> **Supplied records**:
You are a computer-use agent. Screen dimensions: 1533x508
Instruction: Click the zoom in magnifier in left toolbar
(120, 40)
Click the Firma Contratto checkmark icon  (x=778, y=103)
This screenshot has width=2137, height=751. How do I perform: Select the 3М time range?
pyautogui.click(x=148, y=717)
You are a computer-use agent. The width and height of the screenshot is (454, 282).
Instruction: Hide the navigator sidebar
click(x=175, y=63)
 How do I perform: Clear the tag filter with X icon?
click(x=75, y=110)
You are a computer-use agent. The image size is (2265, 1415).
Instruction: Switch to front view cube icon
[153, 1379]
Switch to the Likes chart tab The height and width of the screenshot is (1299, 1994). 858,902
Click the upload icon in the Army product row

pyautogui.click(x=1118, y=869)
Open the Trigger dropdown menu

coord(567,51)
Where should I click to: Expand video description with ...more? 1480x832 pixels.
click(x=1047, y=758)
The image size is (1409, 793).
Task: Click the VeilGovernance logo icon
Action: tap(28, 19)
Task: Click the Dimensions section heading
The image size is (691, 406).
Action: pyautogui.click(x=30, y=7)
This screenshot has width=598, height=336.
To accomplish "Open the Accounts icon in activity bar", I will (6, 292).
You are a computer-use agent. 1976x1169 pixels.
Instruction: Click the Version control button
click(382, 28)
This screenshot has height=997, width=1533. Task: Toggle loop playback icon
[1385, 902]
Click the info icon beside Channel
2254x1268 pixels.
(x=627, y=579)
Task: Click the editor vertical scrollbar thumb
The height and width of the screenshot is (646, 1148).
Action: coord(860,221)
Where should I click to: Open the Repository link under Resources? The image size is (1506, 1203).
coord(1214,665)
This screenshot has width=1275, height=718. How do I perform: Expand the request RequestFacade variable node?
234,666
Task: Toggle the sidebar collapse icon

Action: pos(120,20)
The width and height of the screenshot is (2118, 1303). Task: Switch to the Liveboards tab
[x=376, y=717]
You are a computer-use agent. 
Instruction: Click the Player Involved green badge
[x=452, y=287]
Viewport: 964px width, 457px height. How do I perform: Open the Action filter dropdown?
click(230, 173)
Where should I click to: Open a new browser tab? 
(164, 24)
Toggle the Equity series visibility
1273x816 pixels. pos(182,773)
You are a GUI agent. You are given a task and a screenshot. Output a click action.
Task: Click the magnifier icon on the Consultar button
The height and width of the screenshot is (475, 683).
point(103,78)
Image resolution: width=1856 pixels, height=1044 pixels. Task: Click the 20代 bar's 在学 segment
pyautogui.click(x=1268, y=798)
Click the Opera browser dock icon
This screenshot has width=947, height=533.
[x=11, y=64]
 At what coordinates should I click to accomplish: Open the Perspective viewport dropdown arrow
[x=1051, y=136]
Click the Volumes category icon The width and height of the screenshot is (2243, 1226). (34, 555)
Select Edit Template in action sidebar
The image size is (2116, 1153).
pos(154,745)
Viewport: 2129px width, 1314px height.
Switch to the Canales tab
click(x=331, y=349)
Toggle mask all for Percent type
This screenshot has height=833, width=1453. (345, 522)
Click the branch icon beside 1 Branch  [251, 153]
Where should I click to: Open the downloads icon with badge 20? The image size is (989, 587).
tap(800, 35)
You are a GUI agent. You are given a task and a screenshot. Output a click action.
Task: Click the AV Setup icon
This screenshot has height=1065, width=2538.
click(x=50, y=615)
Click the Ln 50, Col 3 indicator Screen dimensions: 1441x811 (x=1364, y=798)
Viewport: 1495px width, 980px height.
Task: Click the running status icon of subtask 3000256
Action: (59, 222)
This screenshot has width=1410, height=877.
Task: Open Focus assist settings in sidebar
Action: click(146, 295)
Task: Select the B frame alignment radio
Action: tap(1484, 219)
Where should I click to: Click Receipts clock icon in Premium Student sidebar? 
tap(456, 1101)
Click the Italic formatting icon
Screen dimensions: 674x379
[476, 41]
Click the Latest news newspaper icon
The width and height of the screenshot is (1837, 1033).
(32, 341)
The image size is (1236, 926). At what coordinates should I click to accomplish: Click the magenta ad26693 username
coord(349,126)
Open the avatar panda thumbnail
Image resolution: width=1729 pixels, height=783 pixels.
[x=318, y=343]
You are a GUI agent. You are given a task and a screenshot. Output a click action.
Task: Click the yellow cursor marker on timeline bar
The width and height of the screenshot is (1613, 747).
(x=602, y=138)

> **What is required**: Please give the listing above one more time, exactly as it reads.

> **Exercise response**:
You are a computer-use agent. Screen dimensions: 1533x508
Instruction: Click the zoom in magnifier in left toolbar
(120, 40)
Click the Firma Contratto checkmark icon  (x=778, y=103)
This screenshot has width=2137, height=751. How do I perform: Select the 3М time range?
pyautogui.click(x=148, y=717)
You are a computer-use agent. The width and height of the screenshot is (454, 282).
Instruction: Hide the navigator sidebar
click(x=175, y=63)
 How do I perform: Clear the tag filter with X icon?
click(x=75, y=110)
You are a computer-use agent. The image size is (2265, 1415).
Instruction: Switch to front view cube icon
[153, 1379]
Switch to the Likes chart tab The height and width of the screenshot is (1299, 1994). 858,902
Click the upload icon in the Army product row

pyautogui.click(x=1118, y=869)
Open the Trigger dropdown menu

coord(567,51)
Where should I click to: Expand video description with ...more? 1480x832 pixels.
click(x=1047, y=758)
The image size is (1409, 793).
Task: Click the VeilGovernance logo icon
Action: tap(28, 19)
Task: Click the Dimensions section heading
The image size is (691, 406).
Action: pyautogui.click(x=30, y=7)
This screenshot has width=598, height=336.
To accomplish "Open the Accounts icon in activity bar", I will (6, 292).
You are a computer-use agent. 1976x1169 pixels.
Instruction: Click the Version control button
click(382, 28)
This screenshot has height=997, width=1533. Task: Toggle loop playback icon
[1385, 902]
Click the info icon beside Channel
2254x1268 pixels.
(x=627, y=579)
Task: Click the editor vertical scrollbar thumb
The height and width of the screenshot is (646, 1148).
Action: coord(860,221)
Where should I click to: Open the Repository link under Resources? The image size is (1506, 1203).
coord(1214,665)
This screenshot has width=1275, height=718. How do I perform: Expand the request RequestFacade variable node?
234,666
Task: Toggle the sidebar collapse icon

Action: pos(120,20)
The width and height of the screenshot is (2118, 1303). Task: Switch to the Liveboards tab
[x=376, y=717]
You are a computer-use agent. 
Instruction: Click the Player Involved green badge
[x=452, y=287]
Viewport: 964px width, 457px height. How do I perform: Open the Action filter dropdown?
click(230, 173)
Where should I click to: Open a new browser tab? 
(164, 24)
Toggle the Equity series visibility
1273x816 pixels. pos(182,773)
You are a GUI agent. You are given a task and a screenshot. Output a click action.
Task: Click the magnifier icon on the Consultar button
The height and width of the screenshot is (475, 683).
point(103,78)
Image resolution: width=1856 pixels, height=1044 pixels. Task: Click the 20代 bar's 在学 segment
pyautogui.click(x=1268, y=798)
Click the Opera browser dock icon
This screenshot has width=947, height=533.
[x=11, y=64]
 At what coordinates should I click to accomplish: Open the Perspective viewport dropdown arrow
[x=1051, y=136]
Click the Volumes category icon The width and height of the screenshot is (2243, 1226). (34, 555)
Select Edit Template in action sidebar
The image size is (2116, 1153).
pos(154,745)
Viewport: 2129px width, 1314px height.
Switch to the Canales tab
click(x=331, y=349)
Toggle mask all for Percent type
This screenshot has height=833, width=1453. (345, 522)
Click the branch icon beside 1 Branch  [251, 153]
Where should I click to: Open the downloads icon with badge 20? The image size is (989, 587).
tap(800, 35)
You are a GUI agent. You are given a task and a screenshot. Output a click action.
Task: Click the AV Setup icon
This screenshot has height=1065, width=2538.
click(x=50, y=615)
Click the Ln 50, Col 3 indicator Screen dimensions: 1441x811 (x=1364, y=798)
Viewport: 1495px width, 980px height.
Task: Click the running status icon of subtask 3000256
Action: (59, 222)
This screenshot has width=1410, height=877.
Task: Open Focus assist settings in sidebar
Action: click(146, 295)
Task: Select the B frame alignment radio
Action: tap(1484, 219)
Where should I click to: Click Receipts clock icon in Premium Student sidebar? 
tap(456, 1101)
Click the Italic formatting icon
Screen dimensions: 674x379
[476, 41]
Click the Latest news newspaper icon
The width and height of the screenshot is (1837, 1033).
(32, 341)
The image size is (1236, 926). At what coordinates should I click to accomplish: Click the magenta ad26693 username
coord(349,126)
Open the avatar panda thumbnail
Image resolution: width=1729 pixels, height=783 pixels.
[x=318, y=343]
You are a GUI agent. You are given a task and a screenshot. Output a click action.
Task: Click the yellow cursor marker on timeline bar
The width and height of the screenshot is (1613, 747).
(x=602, y=138)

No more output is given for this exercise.